Marcus permaneció sentado en silencio, con lágrimas corriendo por su rostro; lágrimas no de venganza, sino de liberación. No lloraba la pérdida de su riqueza; lloraba la ilusión del amor en el que una vez creyó. Lloró por el hombre que había amado ciegamente, por el sueño convertido en cenizas.
Pasaron los meses. Daniela, privada de lujos y abandonada por sus superficiales amigos, vivía en un apartamento medio vacío que apenas podía permitirse. Sus joyas ahora le pesaban, recordatorios de todo lo que había perdido.

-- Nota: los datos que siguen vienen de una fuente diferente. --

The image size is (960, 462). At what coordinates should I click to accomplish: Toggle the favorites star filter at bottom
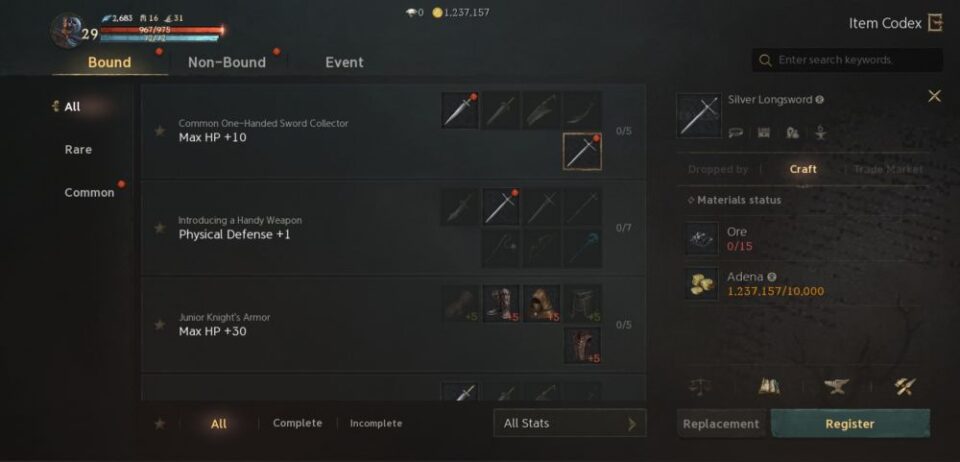[160, 423]
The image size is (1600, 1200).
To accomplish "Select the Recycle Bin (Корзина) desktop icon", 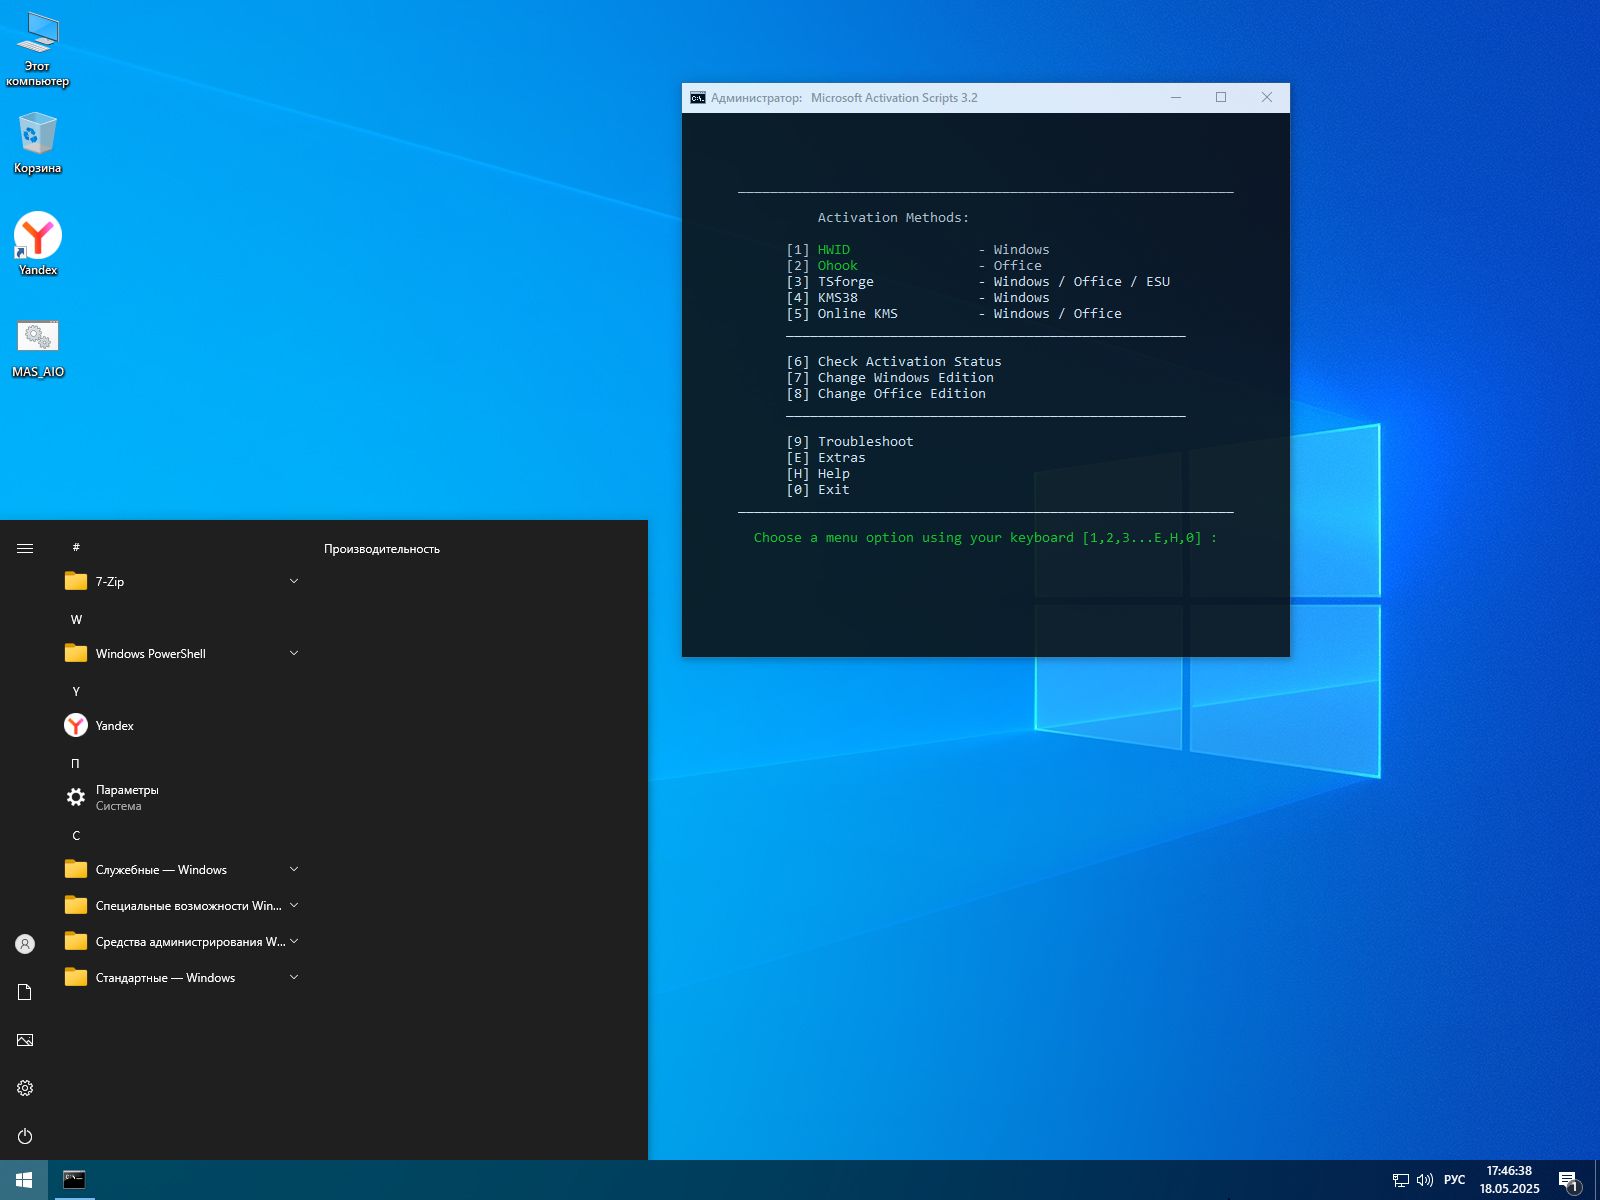I will (x=38, y=135).
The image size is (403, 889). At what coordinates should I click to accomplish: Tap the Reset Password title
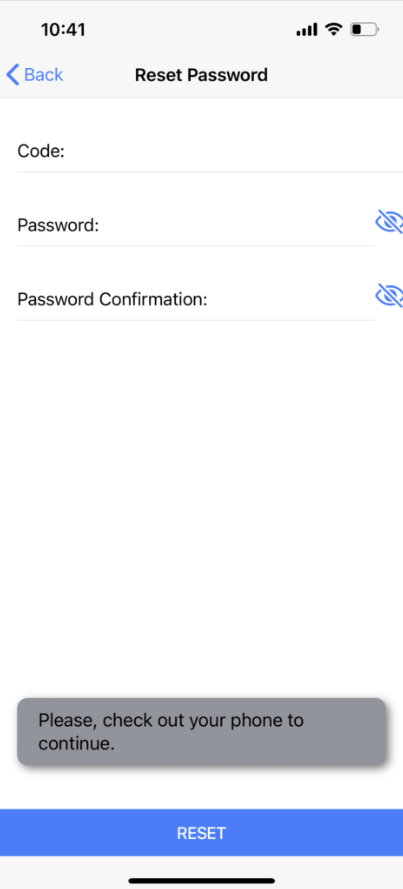201,75
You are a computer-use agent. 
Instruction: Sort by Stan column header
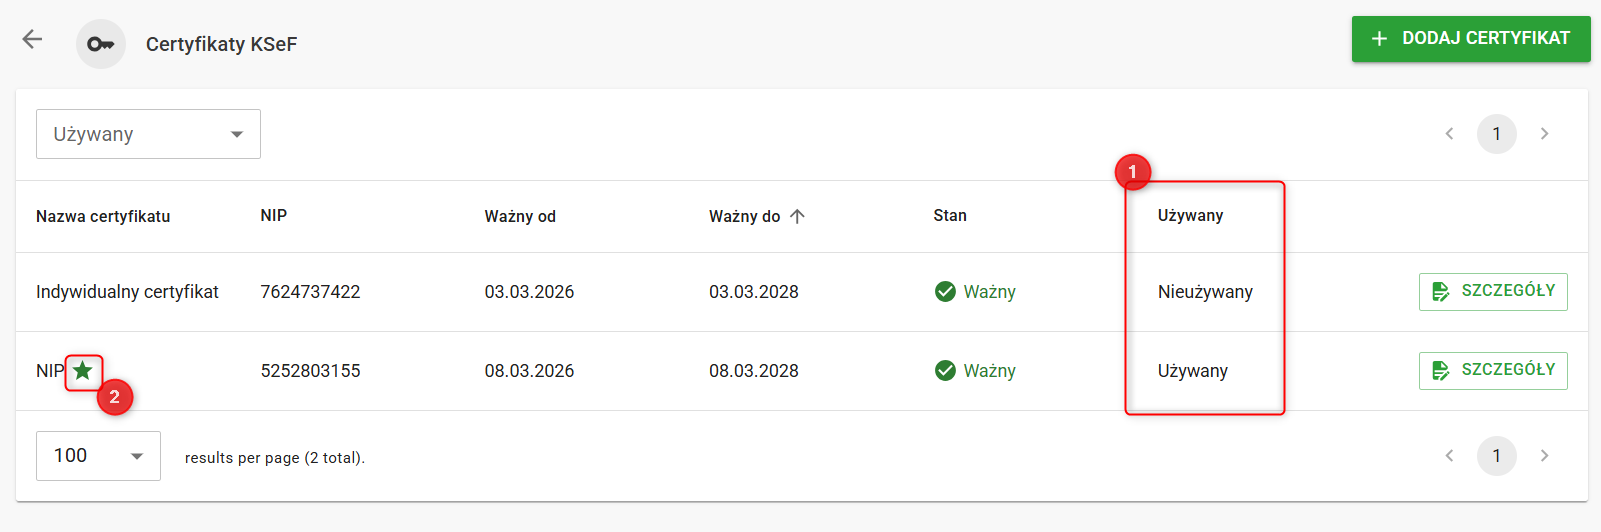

Una tarde, vio a Marcus en una calle de la ciudad. Caminaba junto a una mujer amable y elegante, de la mano entrelazada, y un niño pequeño le cogía de la otra. Su risa era suave, su mirada apacible. Daniela se quedó paralizada, escondida tras el escaparate de una tienda. Ya nadie la reconocía; era solo una sombra de la mujer que una vez fingió ser.
Mientras veía a Marcus alejarse, una lágrima resbaló por su mejilla. El hombre del que se había burlado ahora se erguía, amado y libre. Y ella, rodeada de joyas que ya no brillaban, finalmente comprendió la cruel verdad: había cambiado el amor por la vanidad y había quedado sin nada.
Marcus, una vez destrozado, encontró la paz. Daniela, una vez poderosa, se quedó en silencio.
Y en ese silencio, escuchó el eco de su propia caída, cada insulto, cada risa cruel, que regresaba a ella como una maldición que ella misma había escrito.